El desgarrador sacrificio de un hijo para salvar a su madre de su cruel esposa
—Coge el arroz y vete, mamá —dijo Nicolás con una voz monótona, casi robótica, evitando mirarla a los ojos.

Nuria, con lágrimas mezclándose con las gotas de lluvia, tomó el saco. Era pesado, demasiado pesado para contener solo arroz. Sin decir una sola palabra, dio la vuelta y cruzó el portón de piedra, sintiendo que su vida entera se desmoronaba con cada paso. Se refugió en una modesta pensión cercana, donde el cansancio y la profunda tristeza la obligaron a sentarse frente a una vieja mesa de madera.

Con las manos temblorosas, desató la cuerda del saco de arpillera. Al volcar un poco del contenido, sus dedos tropezaron con algo envuelto en plástico. No era comida. Era un enorme fajo de billetes de cien euros y una carta manuscrita.

«Perdóname, mamá. No podía decírtelo delante de ella. Sandra tiene la casa vigilada y controla cada uno de mis movimientos. Ha amenazado con destruir mi vida y quitarme a mis hijos si te daba un solo céntimo. Este dinero es de la venta de mi coche clásico en secreto. Huye a Madrid, cómprate un piso y mantente a salvo. Yo encontraré la manera de liberarme de esta pesadilla y volver a tu lado. Te quiero.»
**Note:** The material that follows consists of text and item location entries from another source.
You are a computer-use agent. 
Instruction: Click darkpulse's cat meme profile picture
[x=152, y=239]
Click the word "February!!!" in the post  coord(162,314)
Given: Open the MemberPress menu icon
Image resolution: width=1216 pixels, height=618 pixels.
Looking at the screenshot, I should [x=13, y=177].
Nuria apretó la carta contra su pecho, llorando desconsoladamente. Al mirar por la ventana, divisó a Nicolás bajo la tormenta, observando la pensión en silencio, con el rostro bañado en lágrimas.

Al mirar por la ventana, divisó a Nicolás bajo la tormenta, observando la pensión en silencio, con el rostro bañado en lágrimas.